Solid, well-tested PR, Happy to re-review once the shared-memory fix lands.
| } | ||
| __syncthreads(); | ||
|
|
||
| val = threadIdx.x < WarpCount ? shared[lane] : kDeterministicLogpNegInf; |
There was a problem hiding this comment.
After the per-warp shuffle, the broadcast-back line reads shared[lane]:
val = threadIdx.x < WarpCount ? shared[lane] : kDeterministicLogpNegInf;
shared is sized WarpCount. With BlockSize=512, WarpCount=16 but lane ranges 0–31, so threads with lane >= 16 evaluate shared[16..31], which is out of bounds. The guarding condition is in the ternary, but both branches are evaluated, so the OOB shared-memory read still happens. This triggers on any vocab_size > 4096. Please index by the guarded value:
val = (threadIdx.x < WarpCount) ? shared[threadIdx.x] : kDeterministicLogpNegInf;
Same fix for the sum reducer (else branch 0.0f).
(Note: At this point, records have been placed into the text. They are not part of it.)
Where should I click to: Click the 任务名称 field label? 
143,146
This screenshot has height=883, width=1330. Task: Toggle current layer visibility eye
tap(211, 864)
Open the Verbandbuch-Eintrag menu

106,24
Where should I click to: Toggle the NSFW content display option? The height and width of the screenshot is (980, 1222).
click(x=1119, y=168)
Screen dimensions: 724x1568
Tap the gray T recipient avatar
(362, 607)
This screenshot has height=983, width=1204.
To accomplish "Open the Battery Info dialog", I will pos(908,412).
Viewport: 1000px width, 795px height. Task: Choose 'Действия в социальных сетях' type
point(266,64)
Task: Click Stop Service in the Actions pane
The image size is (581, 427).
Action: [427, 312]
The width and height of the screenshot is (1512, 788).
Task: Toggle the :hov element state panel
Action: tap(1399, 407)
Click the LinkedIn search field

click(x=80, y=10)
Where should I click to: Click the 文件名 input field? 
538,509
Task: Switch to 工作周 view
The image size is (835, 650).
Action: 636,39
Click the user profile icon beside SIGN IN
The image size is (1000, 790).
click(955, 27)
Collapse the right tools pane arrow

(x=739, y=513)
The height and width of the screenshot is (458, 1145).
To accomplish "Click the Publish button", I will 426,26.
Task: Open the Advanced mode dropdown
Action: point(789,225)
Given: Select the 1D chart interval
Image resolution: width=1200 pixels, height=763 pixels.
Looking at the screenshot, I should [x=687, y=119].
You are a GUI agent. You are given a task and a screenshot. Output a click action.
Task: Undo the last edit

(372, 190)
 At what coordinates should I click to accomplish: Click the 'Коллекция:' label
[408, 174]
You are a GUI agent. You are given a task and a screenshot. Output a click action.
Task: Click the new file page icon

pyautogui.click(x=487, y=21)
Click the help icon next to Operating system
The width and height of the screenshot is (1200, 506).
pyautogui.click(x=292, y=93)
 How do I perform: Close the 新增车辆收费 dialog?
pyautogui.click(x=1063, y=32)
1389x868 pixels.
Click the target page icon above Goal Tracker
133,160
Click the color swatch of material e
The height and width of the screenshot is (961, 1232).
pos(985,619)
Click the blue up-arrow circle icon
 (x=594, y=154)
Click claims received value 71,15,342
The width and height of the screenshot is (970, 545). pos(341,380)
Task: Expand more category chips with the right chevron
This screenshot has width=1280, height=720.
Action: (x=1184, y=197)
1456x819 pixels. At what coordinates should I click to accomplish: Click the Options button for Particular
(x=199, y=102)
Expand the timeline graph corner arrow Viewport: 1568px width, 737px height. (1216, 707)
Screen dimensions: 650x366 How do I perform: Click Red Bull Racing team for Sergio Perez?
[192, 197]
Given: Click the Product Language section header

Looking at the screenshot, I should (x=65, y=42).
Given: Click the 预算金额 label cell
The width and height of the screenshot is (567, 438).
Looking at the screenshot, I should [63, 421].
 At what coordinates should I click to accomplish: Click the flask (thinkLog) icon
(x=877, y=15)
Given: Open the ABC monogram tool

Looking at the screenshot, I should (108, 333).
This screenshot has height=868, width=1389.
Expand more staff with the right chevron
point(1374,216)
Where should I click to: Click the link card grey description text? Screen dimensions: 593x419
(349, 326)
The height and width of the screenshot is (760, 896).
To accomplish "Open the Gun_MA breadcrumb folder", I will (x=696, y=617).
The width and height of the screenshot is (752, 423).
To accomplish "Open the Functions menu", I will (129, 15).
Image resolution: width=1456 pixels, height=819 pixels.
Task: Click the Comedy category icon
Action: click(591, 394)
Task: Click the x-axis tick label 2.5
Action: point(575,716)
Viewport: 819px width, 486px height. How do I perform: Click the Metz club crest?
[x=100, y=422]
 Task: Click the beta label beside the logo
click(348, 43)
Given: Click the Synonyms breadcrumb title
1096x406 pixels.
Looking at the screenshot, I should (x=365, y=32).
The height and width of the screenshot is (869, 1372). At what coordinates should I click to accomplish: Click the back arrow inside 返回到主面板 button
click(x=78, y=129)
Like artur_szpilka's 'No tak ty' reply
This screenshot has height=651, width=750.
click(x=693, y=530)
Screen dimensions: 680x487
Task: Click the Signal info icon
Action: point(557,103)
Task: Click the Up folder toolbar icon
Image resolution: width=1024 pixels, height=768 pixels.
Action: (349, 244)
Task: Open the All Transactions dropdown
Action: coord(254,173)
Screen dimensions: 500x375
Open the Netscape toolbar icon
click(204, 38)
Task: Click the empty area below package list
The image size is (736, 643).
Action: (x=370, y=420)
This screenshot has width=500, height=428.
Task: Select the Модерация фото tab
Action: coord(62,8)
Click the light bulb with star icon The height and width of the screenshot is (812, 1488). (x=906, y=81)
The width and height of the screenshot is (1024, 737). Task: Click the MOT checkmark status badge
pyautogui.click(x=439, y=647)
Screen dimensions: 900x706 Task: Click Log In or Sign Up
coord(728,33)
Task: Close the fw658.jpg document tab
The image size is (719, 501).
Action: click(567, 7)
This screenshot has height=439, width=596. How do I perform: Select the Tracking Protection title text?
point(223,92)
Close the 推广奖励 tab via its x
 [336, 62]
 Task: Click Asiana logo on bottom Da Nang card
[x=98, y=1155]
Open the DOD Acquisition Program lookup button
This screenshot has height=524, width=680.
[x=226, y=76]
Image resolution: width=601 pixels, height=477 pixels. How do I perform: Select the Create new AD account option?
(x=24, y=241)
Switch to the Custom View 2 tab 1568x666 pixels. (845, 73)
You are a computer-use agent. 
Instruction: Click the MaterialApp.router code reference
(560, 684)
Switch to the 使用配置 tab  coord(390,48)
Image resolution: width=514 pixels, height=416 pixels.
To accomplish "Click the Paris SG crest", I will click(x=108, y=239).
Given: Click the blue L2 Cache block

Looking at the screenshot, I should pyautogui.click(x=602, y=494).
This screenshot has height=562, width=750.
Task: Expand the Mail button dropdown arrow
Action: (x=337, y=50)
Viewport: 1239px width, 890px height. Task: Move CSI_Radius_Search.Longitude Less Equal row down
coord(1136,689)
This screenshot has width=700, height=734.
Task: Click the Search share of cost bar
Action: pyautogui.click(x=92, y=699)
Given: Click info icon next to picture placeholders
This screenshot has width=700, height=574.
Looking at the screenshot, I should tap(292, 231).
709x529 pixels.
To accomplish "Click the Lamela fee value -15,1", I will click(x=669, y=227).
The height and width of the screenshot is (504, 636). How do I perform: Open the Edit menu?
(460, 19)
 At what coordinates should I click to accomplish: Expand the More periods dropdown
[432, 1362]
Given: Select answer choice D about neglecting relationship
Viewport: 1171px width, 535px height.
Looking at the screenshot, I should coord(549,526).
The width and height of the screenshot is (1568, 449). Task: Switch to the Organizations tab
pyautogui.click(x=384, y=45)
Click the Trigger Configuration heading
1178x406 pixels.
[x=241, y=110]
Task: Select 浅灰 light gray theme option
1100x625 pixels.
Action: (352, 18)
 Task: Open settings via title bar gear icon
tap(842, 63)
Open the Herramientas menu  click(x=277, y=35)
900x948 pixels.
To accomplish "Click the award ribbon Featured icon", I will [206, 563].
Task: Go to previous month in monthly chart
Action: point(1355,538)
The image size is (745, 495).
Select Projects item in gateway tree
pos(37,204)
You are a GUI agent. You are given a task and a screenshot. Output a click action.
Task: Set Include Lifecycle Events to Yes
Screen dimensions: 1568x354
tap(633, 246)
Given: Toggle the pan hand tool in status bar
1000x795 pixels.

| cudaStream_t stream = at::cuda::getCurrentCUDAStream(); | ||
|
|
||
| if (vocab_size <= kDeterministicLogpSmallVocabLimit) { | ||
| deterministic_logp_forward_kernel< |
There was a problem hiding this comment.
In indexed mode multiple blocks can map to the same output[row] when row_indices contains duplicates. It's currently correct only because identical inputs produce bit-identical results, i.e. the write is idempotent. Please add a short comment documenting that duplicate/overlapping row indices are well-defined by idempotent writes, so a future change to a non-idempotent write path doesn't silently introduce a race.
| self, logits: torch.Tensor, token_ids: torch.Tensor, output: torch.Tensor | ||
| ) -> torch.Tensor: | ||
| logits_2d, token_ids_1d, orig_shape = self._prepare_inputs(logits, token_ids) | ||
| output_1d = self._prepare_output(output, orig_shape) |
There was a problem hiding this comment.
test_..._rejects_bad_shapes_and_output_dtype_cuda expects ValueError(match="output shape") on shape mismatch:
with pytest.raises(ValueError, match="output shape"):
op.out(logits, token_ids, torch.empty(2, 2, ...))
That error must be raised in _prepare_output. Please confirm _prepare_output validates output.shape == orig_shape and raises a ValueError containing "output shape" — otherwise this test will fail. (Not visible in the diff.)
|
|
||
| def is_fused_logp_backend(backend_name: str) -> bool: | ||
| return backend_name.startswith("FusedLogp") | ||
| return backend_name.startswith("FusedLogp") or backend_name == "DeterministicLogpCUDAOp" |
There was a problem hiding this comment.
String-name matching is brittle — renaming the class or adding a new deterministic variant (e.g. an SM90 deterministic op) will silently break this. Prefer a capability flag on the op:
class DeterministicLogpCUDAOp(FusedLogpGenericOp):
is_batch_invariant = True
def is_fused_logp_backend(op) -> bool:
return getattr(op, "is_batch_invariant", False) or isinstance(op, FusedLogpGenericOp)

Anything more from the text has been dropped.